For 20 years, Christopher Phillips has inspired grown-ups to gather in coffee shops, libraries and school cafeterias to mine a limitless list of profound and confounding questions: Who owns human life? What is a good war? What am I capable of?

Phillips is founder of the Socrates Cafe — periodic gatherings of people of all political and religious stripes engaging in conversations using the Socratic method. In an homage to the fifth-century B.C. Greek philosopher, participants respectfully challenge opinions, not people. They seek "good" questions. They understand that consensus is not expected. Since the first meeting in 1996, more than 600 cafes have spring up around the world, including at least nine in Minnesota.

Over the years, Phillips has become convinced that one demographic in particular embraces Socratic concepts with enviable ease. He believes it's time we learned from them — as soon as they get home from school.

"I have to say, in my long experience, and without romanticizing or idealizing, children and adolescents are far better at this kind of inquiry than adults," Phillips said. "It's second nature to them.

"And adults are more adept at it, open to it, latch onto it, if there's at least a few children and youth participating."

Phillips was in the Twin Cities in June to promote his new book, "The Philosophy of Childing: Unlocking Creativity, Curiosity, and Reason Through the Wisdom of Our Youngest."

Phillips first heard the word "childing" when a girl at one of his youth-focused Philosophers' Clubs told him that, since "parenting" is a word, "childing" should be, too. Her parents told her all the time that she was raising them.

Phillips was amused, then enlightened. Turns out the word "childing" has been around since at least 1250 A.D., with a variety of definitions, from "being pregnant" to "birthing" to the one description that resonated most with him:

"Bearing a cluster of newer blossoms around an older blossom."

In other words, we shouldn't shed, or put away, childish things as we age. If we're smart, we build upon those things.

Abundant research, Phillips said, shows that children are adept at logical thinking. Their play activities are exercises in deep exploration. They can understand cause and effect, entertain the perspectives of others and adapt to unforeseen events and new information. They are natural empathizers.

And they sure know how to ask "the good question."

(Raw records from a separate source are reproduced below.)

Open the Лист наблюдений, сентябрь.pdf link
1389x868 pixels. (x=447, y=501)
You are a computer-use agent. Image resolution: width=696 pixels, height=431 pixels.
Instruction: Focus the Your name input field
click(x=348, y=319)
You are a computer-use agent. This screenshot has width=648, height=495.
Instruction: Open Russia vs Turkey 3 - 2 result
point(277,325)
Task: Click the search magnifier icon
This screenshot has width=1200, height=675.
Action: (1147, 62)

Phillips remembers one discussion after the second Iraqi incursion, during which adults were "jumping down each other's throats" in an alarmingly un-Socratic way. A 10-year-old boy in the group calmed everyone down.

"What is a good war?" he asked.

But far from tapping into those gifts, we too often ignore children, Phillips said, or dismiss them. They make up a word and we (well-meaningly, of course) correct them.

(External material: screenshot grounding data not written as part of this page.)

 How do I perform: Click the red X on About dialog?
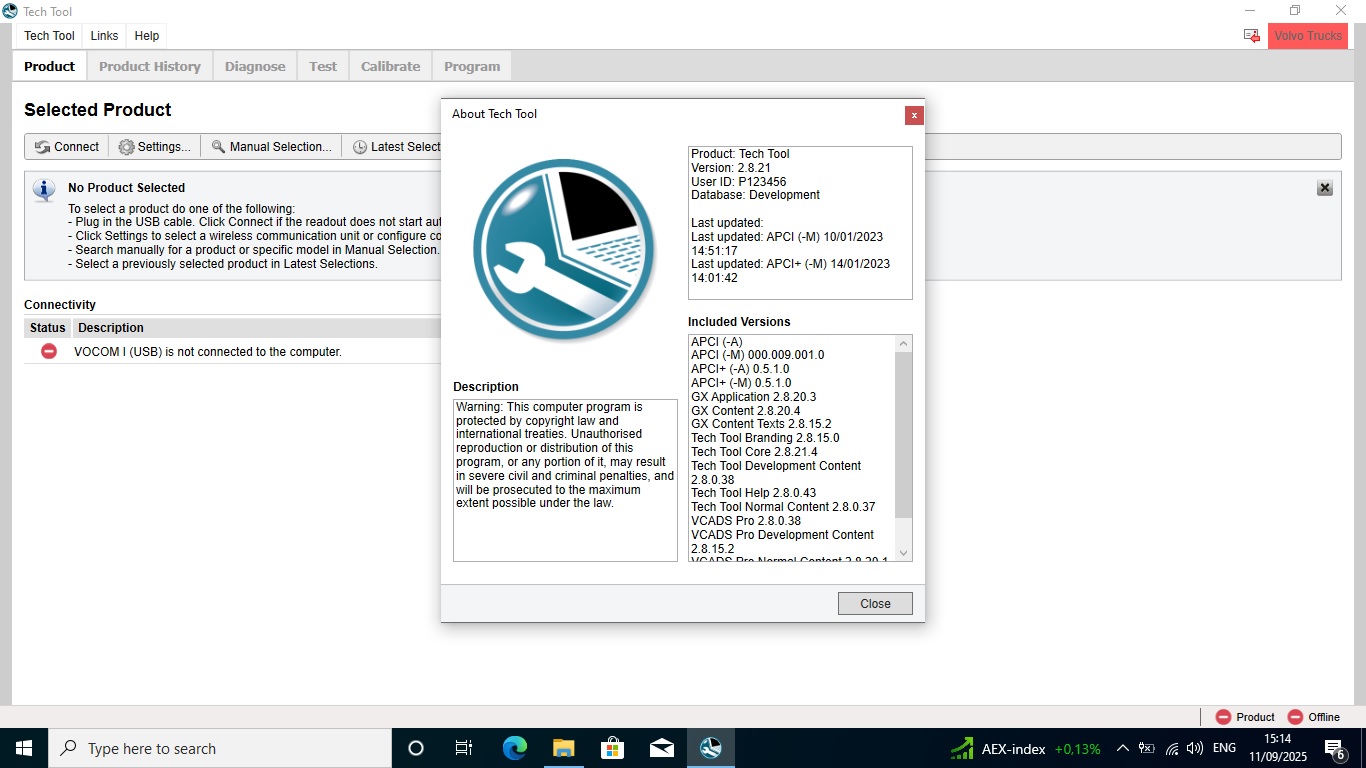(x=913, y=115)
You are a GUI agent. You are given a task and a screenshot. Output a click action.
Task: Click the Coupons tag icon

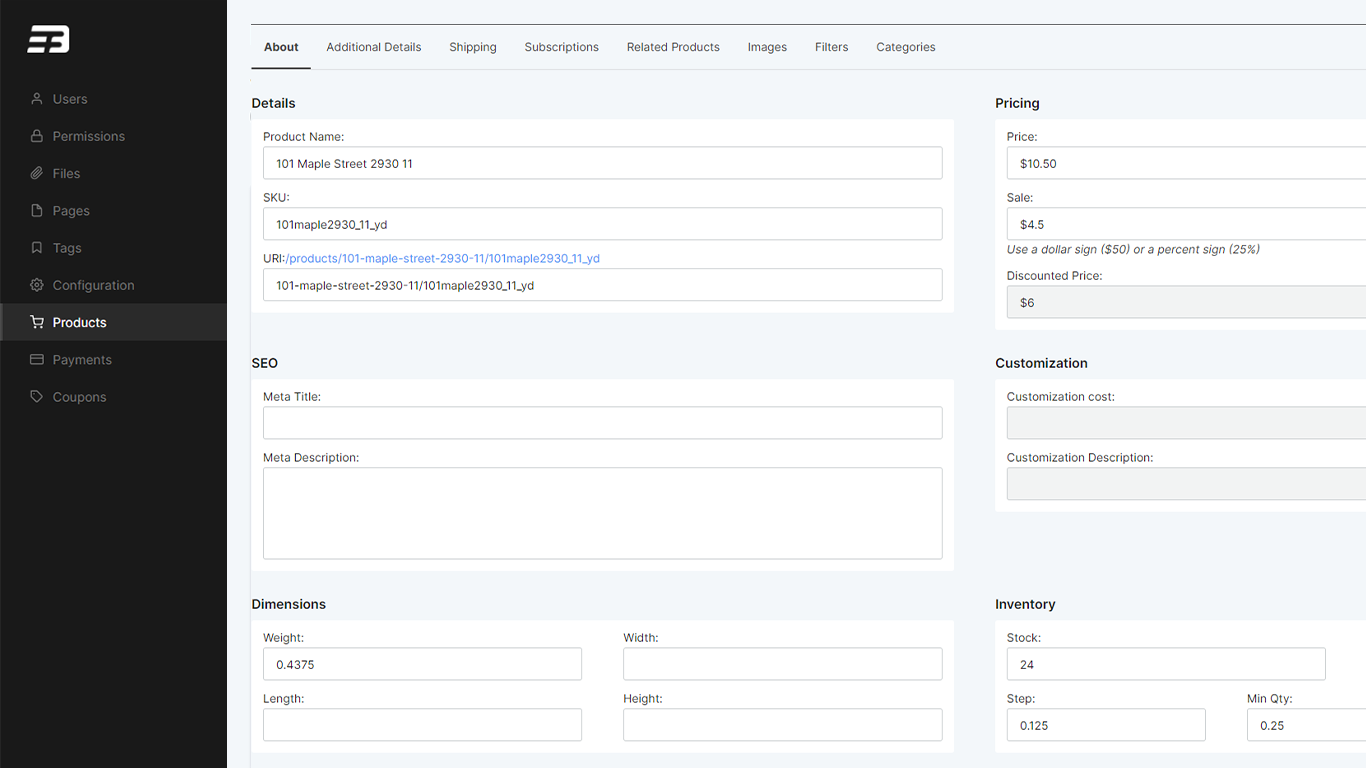(x=37, y=397)
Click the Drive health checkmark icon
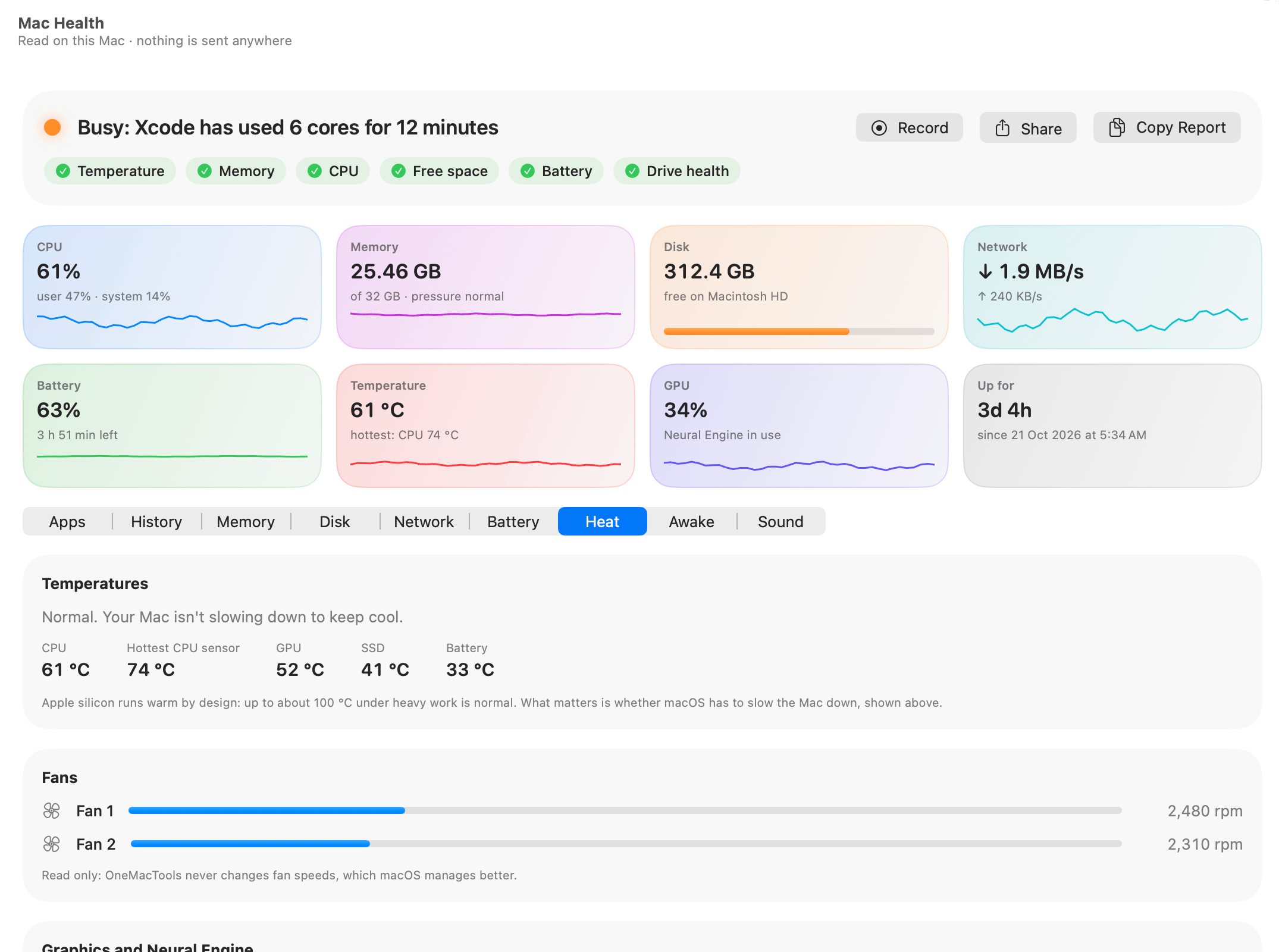 coord(632,171)
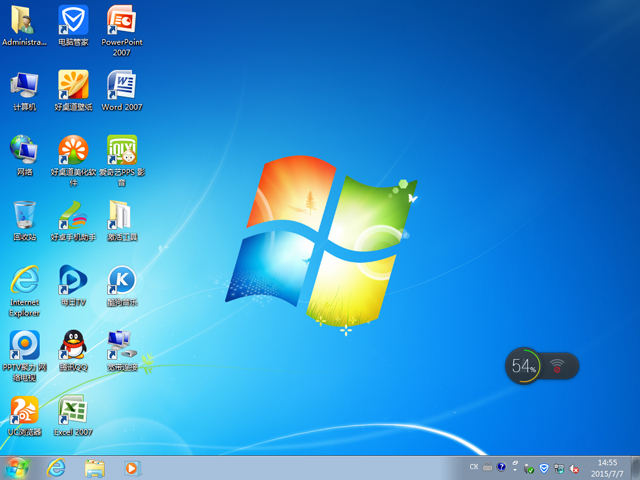Screen dimensions: 640x480
Task: Click the 54% memory usage gauge
Action: click(x=522, y=366)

Eventually, kids learn to shutter their innate inquisitiveness and sense of wonder. We cheat them, and we cheat ourselves.

"Children and adults," said Phillips, "need each other's talents and skills equally if each is to develop to the fullest."

Hence, Phillips, a married father of two young daughters, is single-handedly working to "bring childing back."

Childing, of sorts, began at home for him. When the Virginia-born Phillips was 12, his Greek "yaya" (grandmother), Kalliope Casavarakis Philipou, gave him a handsome, leather-bound English translation of Plato's Socratic dialogues.

She told him he had "the blood of Socrates." Phillips read the book many times, never tiring of it.

Socrates' "notion that each of us could and should become our own best questioners and thinkers spoke to me," said the soft-spoken Phillips, who holds a doctorate and three master's degrees, including one in teaching philosophy to children. He's also written several books, including the bestselling "Socrates Cafe," and has served as a fellow at Harvard University and the National Constitution Center.

Today he, wife Ceci (whom he met at a Socrates Cafe) and their girls divide their time between the East Coast and Mexico. He travels five days a week, from California to Texas to Minnesota — which he calls his "second home" — encouraging his expanding number of followers to "bring children into our orbit" and let them lead us, at least part of the time.

"If we can let go a little bit and raise one another," he said, "we wouldn't make so many adult-created catastrophes."